> What you should do:
At the line containing "The image size is (823, 610).", begin an exact copy, and continue through the last line of the entries below. Leave out any pictures.

*** Opening of Data for review ***

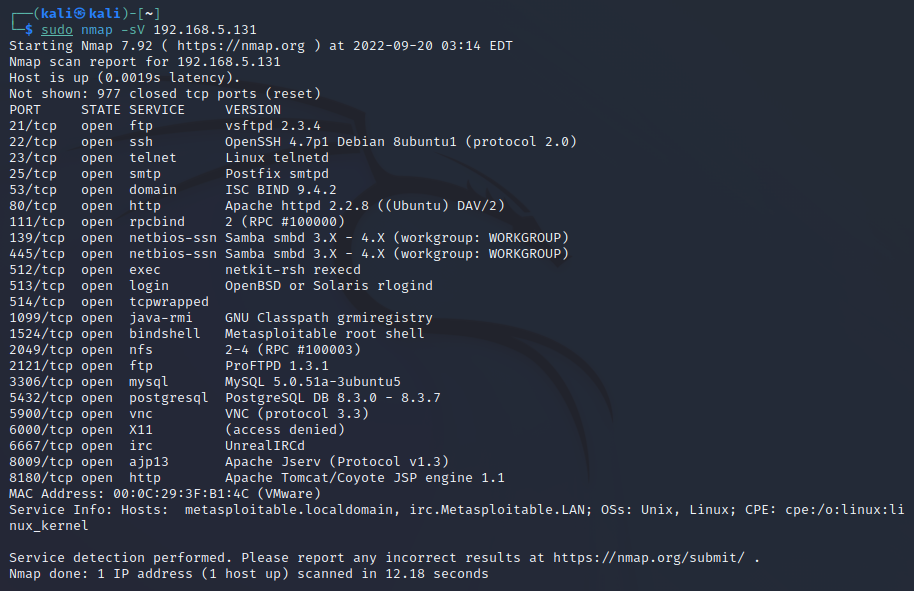The image size is (914, 591).
Task: Click the target IP 192.168.5.131 in command
Action: 205,30
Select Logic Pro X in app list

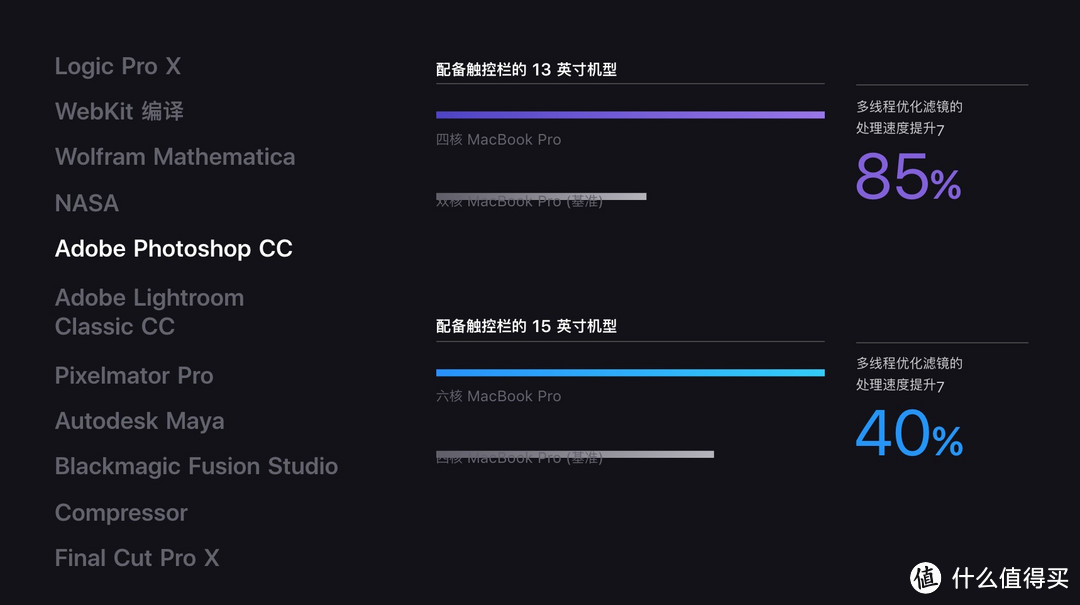point(118,66)
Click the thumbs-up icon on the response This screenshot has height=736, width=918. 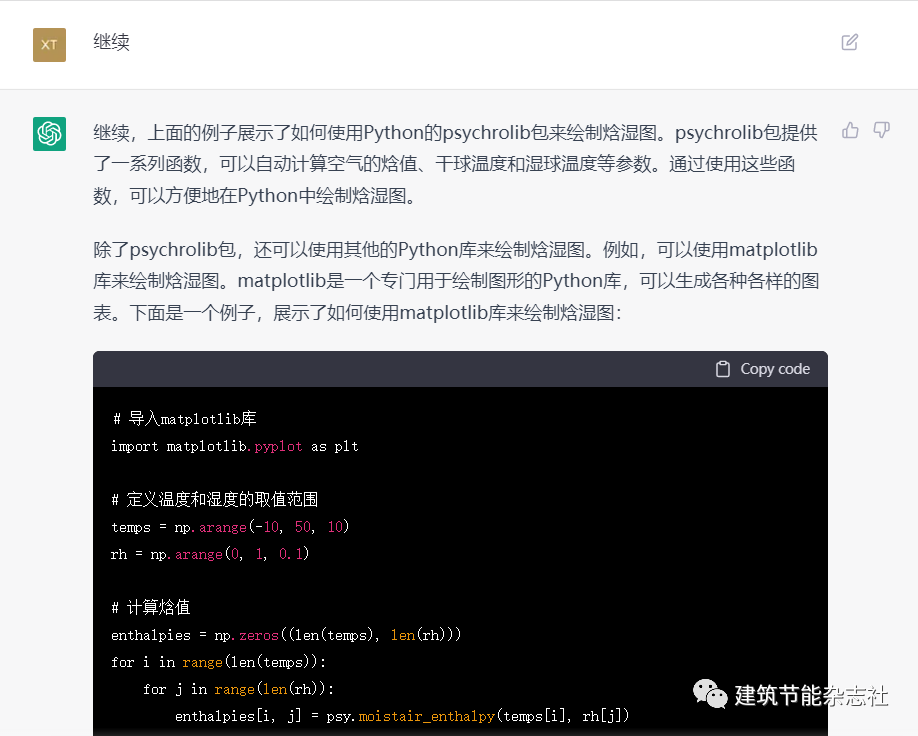[849, 130]
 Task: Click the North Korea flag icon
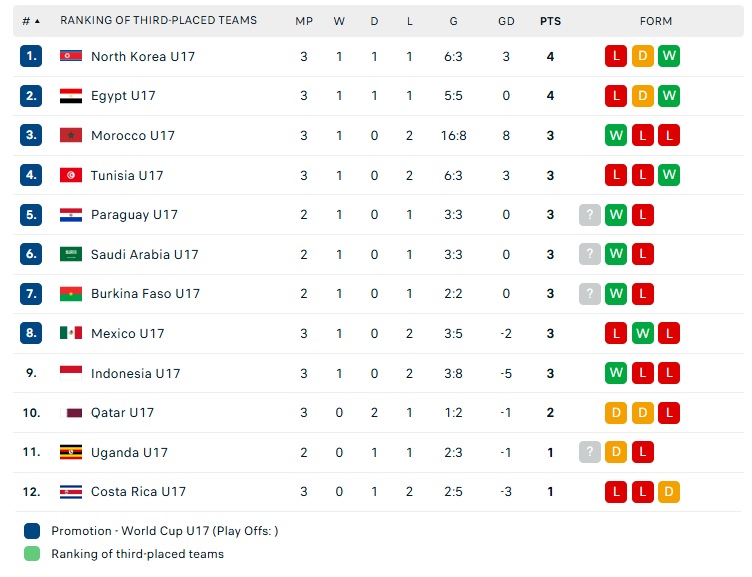click(70, 56)
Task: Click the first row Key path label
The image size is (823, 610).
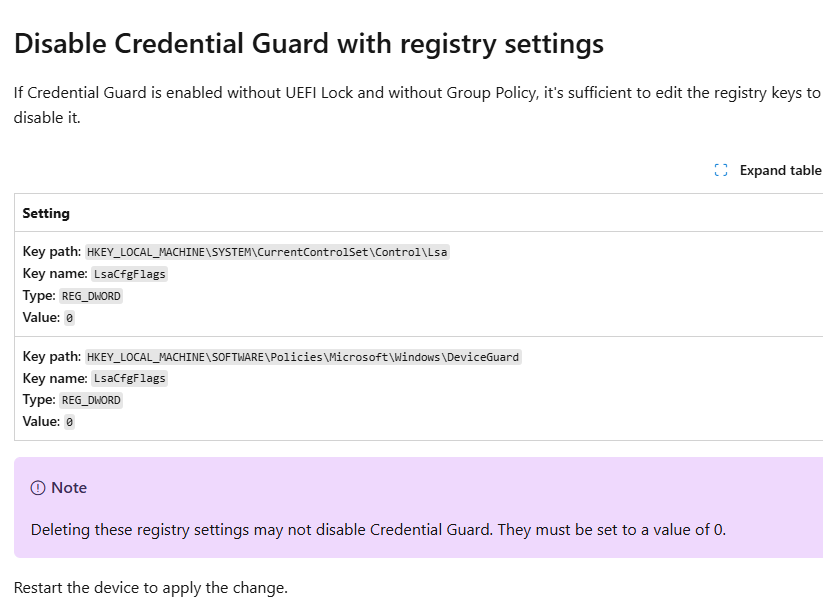Action: click(x=51, y=251)
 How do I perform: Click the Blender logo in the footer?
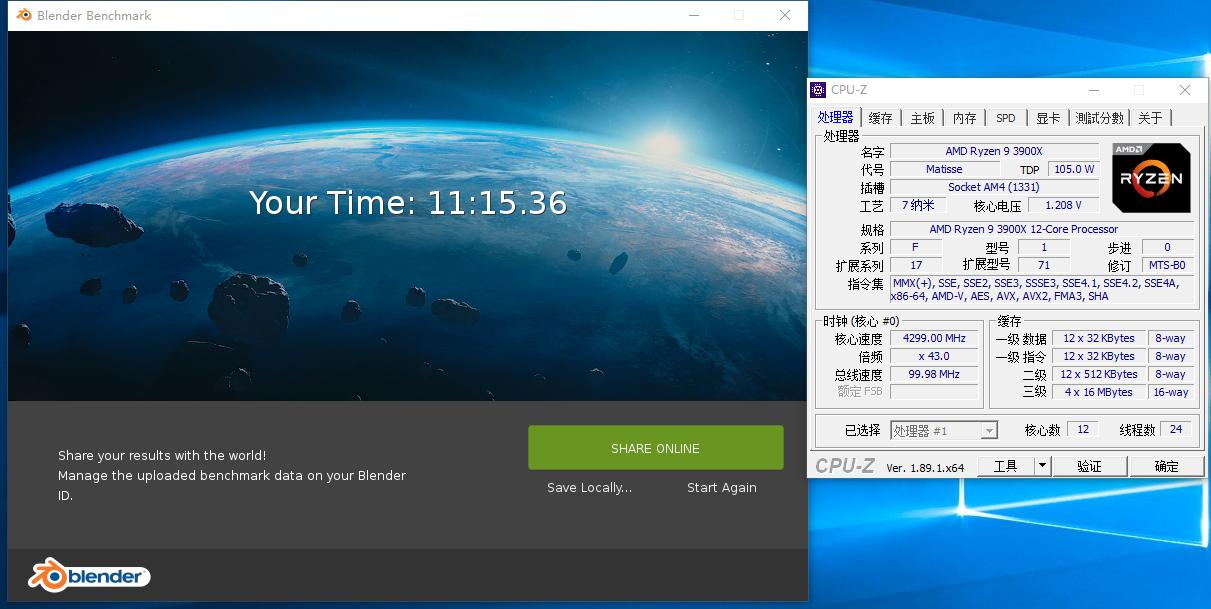point(88,575)
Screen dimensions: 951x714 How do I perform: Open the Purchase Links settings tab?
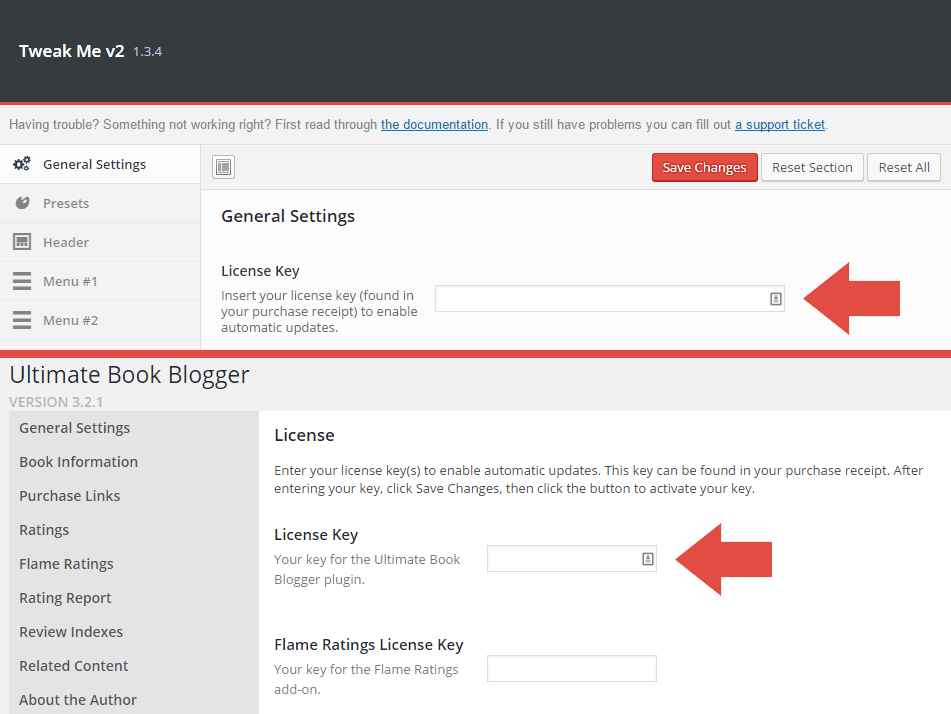click(x=69, y=496)
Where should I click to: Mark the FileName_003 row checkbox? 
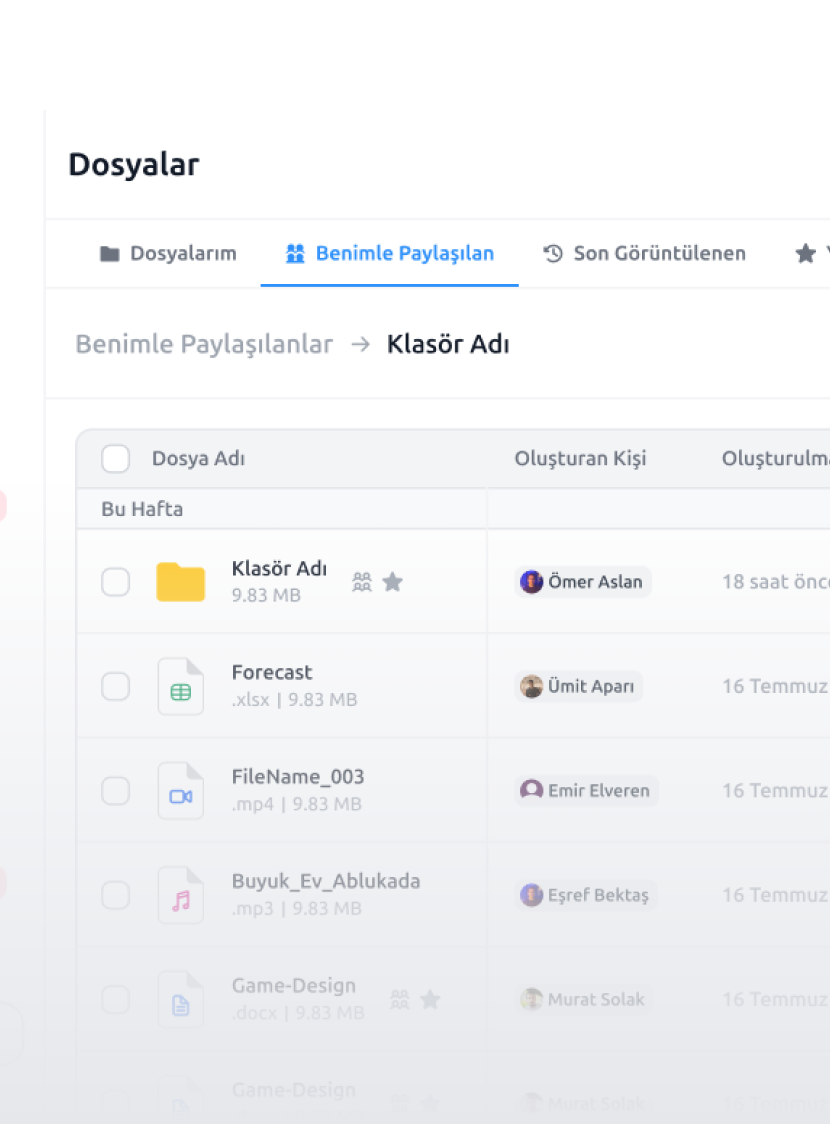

*** Close of Data for review ***

> Worked solution:
The image size is (823, 610).
Action: click(x=51, y=251)
 How do I perform: Click the Blender logo in the footer?
point(88,575)
Screen dimensions: 951x714 How do I perform: Open the Purchase Links settings tab?
click(x=69, y=496)
Where should I click to: Mark the FileName_003 row checkbox? 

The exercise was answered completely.